__PROBLEM REQUIREMENTS__. Render the part of the listing that opens with the line containing "Task: Expand the" and closes with the line containing "(x=61, y=260)" as a Markdown table with the columns Row and Line. Number each row and leave out blank lines.

(Listing for locating displayed items)
· · · ·

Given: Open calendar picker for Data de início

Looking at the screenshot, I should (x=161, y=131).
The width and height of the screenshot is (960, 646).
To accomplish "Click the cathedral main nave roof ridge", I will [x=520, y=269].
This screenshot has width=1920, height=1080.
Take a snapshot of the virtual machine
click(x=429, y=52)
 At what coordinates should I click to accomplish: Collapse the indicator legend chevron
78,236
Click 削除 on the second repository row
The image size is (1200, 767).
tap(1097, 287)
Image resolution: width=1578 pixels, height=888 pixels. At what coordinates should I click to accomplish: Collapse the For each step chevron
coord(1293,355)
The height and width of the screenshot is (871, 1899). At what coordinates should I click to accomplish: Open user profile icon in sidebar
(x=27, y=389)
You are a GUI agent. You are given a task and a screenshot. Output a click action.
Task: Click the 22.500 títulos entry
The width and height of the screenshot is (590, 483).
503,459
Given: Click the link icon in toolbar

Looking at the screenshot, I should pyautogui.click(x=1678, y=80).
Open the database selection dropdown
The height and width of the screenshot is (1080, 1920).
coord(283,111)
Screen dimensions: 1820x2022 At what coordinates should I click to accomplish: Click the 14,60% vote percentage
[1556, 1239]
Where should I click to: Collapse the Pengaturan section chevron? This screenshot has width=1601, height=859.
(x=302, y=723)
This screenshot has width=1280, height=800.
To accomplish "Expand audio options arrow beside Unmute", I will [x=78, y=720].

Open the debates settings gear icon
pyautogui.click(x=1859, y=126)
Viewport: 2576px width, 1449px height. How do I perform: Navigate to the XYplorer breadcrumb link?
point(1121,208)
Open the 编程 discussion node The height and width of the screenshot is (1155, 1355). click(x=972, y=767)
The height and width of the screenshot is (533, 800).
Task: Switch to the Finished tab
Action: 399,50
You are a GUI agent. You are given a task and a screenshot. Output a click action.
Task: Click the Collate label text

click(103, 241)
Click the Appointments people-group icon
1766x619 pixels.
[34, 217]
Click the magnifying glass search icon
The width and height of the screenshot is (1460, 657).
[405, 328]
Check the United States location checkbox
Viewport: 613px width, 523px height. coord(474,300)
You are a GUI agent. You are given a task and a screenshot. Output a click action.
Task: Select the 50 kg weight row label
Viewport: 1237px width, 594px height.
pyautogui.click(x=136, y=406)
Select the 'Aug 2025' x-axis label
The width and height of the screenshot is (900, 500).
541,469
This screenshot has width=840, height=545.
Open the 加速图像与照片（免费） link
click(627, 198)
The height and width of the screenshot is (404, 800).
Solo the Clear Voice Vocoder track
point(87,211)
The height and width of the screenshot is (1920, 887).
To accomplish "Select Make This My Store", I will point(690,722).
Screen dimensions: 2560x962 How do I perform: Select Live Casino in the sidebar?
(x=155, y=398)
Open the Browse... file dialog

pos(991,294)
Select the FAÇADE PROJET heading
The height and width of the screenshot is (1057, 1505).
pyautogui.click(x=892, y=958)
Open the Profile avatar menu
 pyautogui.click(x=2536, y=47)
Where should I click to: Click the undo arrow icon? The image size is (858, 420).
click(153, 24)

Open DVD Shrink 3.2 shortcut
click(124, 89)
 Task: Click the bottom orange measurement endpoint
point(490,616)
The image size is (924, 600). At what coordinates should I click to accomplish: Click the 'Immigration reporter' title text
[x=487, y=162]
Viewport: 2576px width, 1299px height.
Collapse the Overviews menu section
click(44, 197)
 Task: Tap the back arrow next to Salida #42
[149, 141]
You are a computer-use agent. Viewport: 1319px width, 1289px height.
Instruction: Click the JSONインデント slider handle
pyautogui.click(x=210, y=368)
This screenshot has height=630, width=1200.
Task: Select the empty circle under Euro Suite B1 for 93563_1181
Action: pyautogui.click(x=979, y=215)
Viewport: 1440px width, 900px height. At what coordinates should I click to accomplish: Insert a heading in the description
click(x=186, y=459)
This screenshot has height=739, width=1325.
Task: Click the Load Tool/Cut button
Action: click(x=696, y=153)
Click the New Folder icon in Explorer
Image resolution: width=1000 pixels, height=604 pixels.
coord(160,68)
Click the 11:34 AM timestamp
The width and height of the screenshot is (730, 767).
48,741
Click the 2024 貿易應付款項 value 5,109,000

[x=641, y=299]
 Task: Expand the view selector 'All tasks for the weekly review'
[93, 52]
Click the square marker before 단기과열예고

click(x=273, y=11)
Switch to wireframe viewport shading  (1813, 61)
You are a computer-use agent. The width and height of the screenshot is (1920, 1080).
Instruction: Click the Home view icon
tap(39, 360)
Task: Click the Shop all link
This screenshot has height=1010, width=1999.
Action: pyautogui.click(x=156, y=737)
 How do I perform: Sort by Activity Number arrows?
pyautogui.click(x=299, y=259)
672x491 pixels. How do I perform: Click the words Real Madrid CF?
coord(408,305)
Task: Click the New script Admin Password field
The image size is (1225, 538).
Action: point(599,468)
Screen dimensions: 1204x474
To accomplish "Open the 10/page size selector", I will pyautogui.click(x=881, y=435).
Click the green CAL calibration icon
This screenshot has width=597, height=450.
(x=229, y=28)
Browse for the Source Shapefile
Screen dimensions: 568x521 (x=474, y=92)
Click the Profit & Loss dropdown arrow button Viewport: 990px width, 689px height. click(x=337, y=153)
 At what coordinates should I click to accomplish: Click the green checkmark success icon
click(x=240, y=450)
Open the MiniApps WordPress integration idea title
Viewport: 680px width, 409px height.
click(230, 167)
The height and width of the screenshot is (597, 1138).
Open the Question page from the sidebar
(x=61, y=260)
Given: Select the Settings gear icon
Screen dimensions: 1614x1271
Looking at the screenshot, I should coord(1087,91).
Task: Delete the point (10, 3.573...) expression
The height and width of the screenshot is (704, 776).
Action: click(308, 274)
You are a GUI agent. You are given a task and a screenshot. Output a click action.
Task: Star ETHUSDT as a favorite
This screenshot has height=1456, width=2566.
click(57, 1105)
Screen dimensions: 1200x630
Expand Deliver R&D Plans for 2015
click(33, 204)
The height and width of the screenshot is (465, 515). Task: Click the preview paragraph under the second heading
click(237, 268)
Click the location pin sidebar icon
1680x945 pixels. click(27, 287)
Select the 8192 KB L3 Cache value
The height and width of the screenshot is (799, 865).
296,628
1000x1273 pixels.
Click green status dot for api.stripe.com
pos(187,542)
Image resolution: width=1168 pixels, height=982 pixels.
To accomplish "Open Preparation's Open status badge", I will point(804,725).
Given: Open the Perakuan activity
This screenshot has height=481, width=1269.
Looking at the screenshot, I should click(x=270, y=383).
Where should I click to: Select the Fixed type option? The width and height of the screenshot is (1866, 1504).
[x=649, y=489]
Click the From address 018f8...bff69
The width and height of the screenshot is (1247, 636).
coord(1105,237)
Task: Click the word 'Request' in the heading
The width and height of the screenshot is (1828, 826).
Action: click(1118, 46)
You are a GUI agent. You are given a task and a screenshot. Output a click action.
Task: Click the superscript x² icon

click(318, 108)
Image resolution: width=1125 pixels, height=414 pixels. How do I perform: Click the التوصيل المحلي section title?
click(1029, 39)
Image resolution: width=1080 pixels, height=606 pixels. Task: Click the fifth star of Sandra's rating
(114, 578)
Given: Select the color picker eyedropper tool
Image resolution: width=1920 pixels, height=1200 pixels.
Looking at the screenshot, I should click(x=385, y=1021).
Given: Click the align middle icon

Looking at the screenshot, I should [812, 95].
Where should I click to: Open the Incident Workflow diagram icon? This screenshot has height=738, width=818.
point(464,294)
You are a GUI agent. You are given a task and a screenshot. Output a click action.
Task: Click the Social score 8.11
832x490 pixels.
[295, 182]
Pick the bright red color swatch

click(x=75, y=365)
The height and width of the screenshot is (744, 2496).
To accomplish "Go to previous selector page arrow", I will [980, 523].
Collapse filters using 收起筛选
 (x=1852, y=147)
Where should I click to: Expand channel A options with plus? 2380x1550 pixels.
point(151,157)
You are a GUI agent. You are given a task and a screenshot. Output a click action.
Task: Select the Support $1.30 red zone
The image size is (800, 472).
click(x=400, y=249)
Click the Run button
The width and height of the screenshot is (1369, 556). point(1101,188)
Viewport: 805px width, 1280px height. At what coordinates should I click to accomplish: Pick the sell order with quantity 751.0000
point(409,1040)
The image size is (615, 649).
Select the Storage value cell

· · · ·

__CORRECT ANSWER__.
| Row | Line |
|---|---|
| 1 |  Task: Expand the view selector 'All tasks for the weekly review' |
| 2 | [93, 52] |
| 3 | Click the square marker before 단기과열예고 |
| 4 | click(x=273, y=11) |
| 5 | Switch to wireframe viewport shading  (1813, 61) |
| 6 | You are a computer-use agent. The width and height of the screenshot is (1920, 1080). |
| 7 | Instruction: Click the Home view icon |
| 8 | tap(39, 360) |
| 9 | Task: Click the Shop all link |
| 10 | This screenshot has height=1010, width=1999. |
| 11 | Action: pyautogui.click(x=156, y=737) |
| 12 |  How do I perform: Sort by Activity Number arrows? |
| 13 | pyautogui.click(x=299, y=259) |
| 14 | 672x491 pixels. How do I perform: Click the words Real Madrid CF? |
| 15 | coord(408,305) |
| 16 | Task: Click the New script Admin Password field |
| 17 | The image size is (1225, 538). |
| 18 | Action: point(599,468) |
| 19 | Screen dimensions: 1204x474 |
| 20 | To accomplish "Open the 10/page size selector", I will pyautogui.click(x=881, y=435). |
| 21 | Click the green CAL calibration icon |
| 22 | This screenshot has width=597, height=450. |
| 23 | (x=229, y=28) |
| 24 | Browse for the Source Shapefile |
| 25 | Screen dimensions: 568x521 (x=474, y=92) |
| 26 | Click the Profit & Loss dropdown arrow button Viewport: 990px width, 689px height. click(x=337, y=153) |
| 27 |  At what coordinates should I click to accomplish: Click the green checkmark success icon |
| 28 | click(x=240, y=450) |
| 29 | Open the MiniApps WordPress integration idea title |
| 30 | Viewport: 680px width, 409px height. |
| 31 | click(230, 167) |
| 32 | The height and width of the screenshot is (597, 1138). |
| 33 | Open the Question page from the sidebar |
| 34 | (x=61, y=260) |